Critiques

THE KNICK (Critique) Traitement de choc !

3 STARS BIEN

the knick

SYNOPSIS: Le staff de l’hôpital Knickerbocker de New York, des chirurgiens aux infirmières, doit repousser les limites de la médecine au début du 20ème siècle, à une époque où le taux de mortalité a soudainement augmenté et où les antibiotiques n’existent pas encore…

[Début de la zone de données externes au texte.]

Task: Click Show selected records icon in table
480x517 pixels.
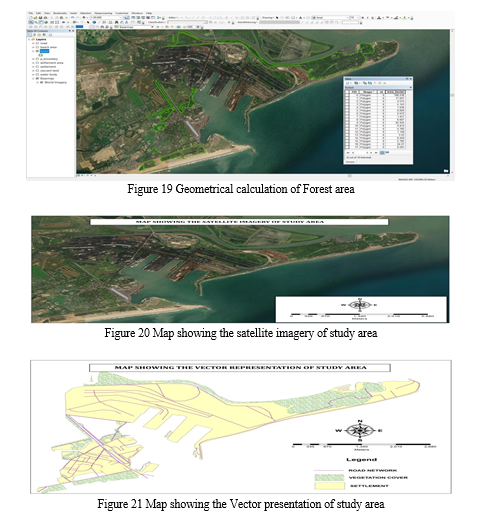Action: tap(387, 152)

The Knick est, en dépit de son acteur principal et de son créateur, une série dont vous n’avez peut-être pas entendu parler. La chaîne Cinemax, qui appartient à HBO, a donné son feu vert à la série l’année dernière, et a signé cette année pour une deuxième saison, diffusée aux États-Unis depuis Octobre (et en France sur OCS). Aux commandes, on retrouve l’équipe de scénaristes Jack Amiel et Michael Begler (Le Prince et Moi, Malcolm) et le réalisateur qu’on ne présente plus : Steven Soderbergh. L’intrigue se déroule à New York, au tournant du XXème siècle et décrit les débuts de la chirurgie à une époque où l’électricité fait encore figure de sortilège. Les docteurs et infirmières du Knickerbocker Hospital ont bien l’intention de révolutionner leur discipline sous la tutelle de John Thackery (Clive Owen), un personnage inspiré par le médecin William Stewart Halsted, qui dirige son service d’une main de fer, tout en souffrant d’une sacrée addiction à la cocaïne. L’arrivée d’Algernon Edwards (Andre Holland) un médecin noir revenant d’Europe va secouer tout ce petit monde, d’autant plus qu’il ne faudra pas longtemps à Thackery et son équipe pour se rendre compte des compétences du nouveau venu. Mais racisme et préjudices étant ce qu’ils sont, le chemin ne sera pas facile pour Edwards.

the knick saison 2

Le casting est de premier choix. Clive Owen bien sûr, ténébreux en diable et investi à cent pour cent, mais aussi Juliet Rylance (Cornelia Robertson) qui livre une belle performance en femme privilégiée qui n’hésite pas à imposer ses choix, ou l’excellent Jeremy Bobb (Herman Barrow), louche et lâche à souhait en administrateur véreux. Eve Hawson (Lucy Elkins) fait ce qu’elle peut avec un rôle un peu mou, qui prend bien du temps à se développer, et c’est là qu’on se rend compte à quel point il peut être difficile de rendre les ingénues intéressantes. Elle se débrouille bien cela dit, et gagne en aplomb au fil des épisodes. On peut également mentionner Michael Angarano (Bertram « Bertie » Chickering, Jr.), jeune chirurgien en admiration complète devant Thackery, Cara Seymour (Soeur Harriet), plus catholique qu’il n’y paraît, ou encore David Fierro en sirupeux inspecteur sanitaire. Tout se petit monde se croise, se recroise, se manipule et s’impressionne avec plus ou moins de subtilité. Car si l’intrigue se veut choquante et sombre, elle tombe parfois un peu dans la caricature façon soap opera.. Pas qu’ils manquent de profondeur dans le propos, mais le traitement de certaines scènes privilégie l’impact, ce qui parfois dérive un peu trop vers le sensationnel. Le gros avantage de la série, c’est la signature de Soderbergh. La mise en scène est nerveuse, précise, et glacée, et le réalisateur manie son montage comme nos chirurgiens manient le scalpel : d’une main ferme et sans trembler. Le New York des années 1900 est peint comme un univers froid, aseptisé et parfois même franchement hostile. Hostile aux Noirs, hostile aux femmes, hostile aux Juifs, mais hostile également au changement et au progrès, qu’il soit social ou scientifique. La photographie, de Soderbergh encore, ajoute à l’ambiance menaçante, et les couleurs sont si fades qu’on a presque l’impression que la série est filmée en noir et blanc. D’un point de vue stylistique, The Knick est une réussite. D’un point de vue un petit peu plus humain, quand il s’agit de s’attacher aux personnages, de les soutenir et de s’investir dans leurs arcs… c’est nettement moins efficace. Car là est le problème avec la chirurgie, comme avec le travail des poètes du Parnasse : techniquement, c’est extraordinaire, mais humainement, c’est assez froid. Et malgré son casting cinq étoiles qui se débat comme il peut avec des scripts assez inégaux, la série tombe un peu trop souvent dans le piège du style-par-delà-la-substance.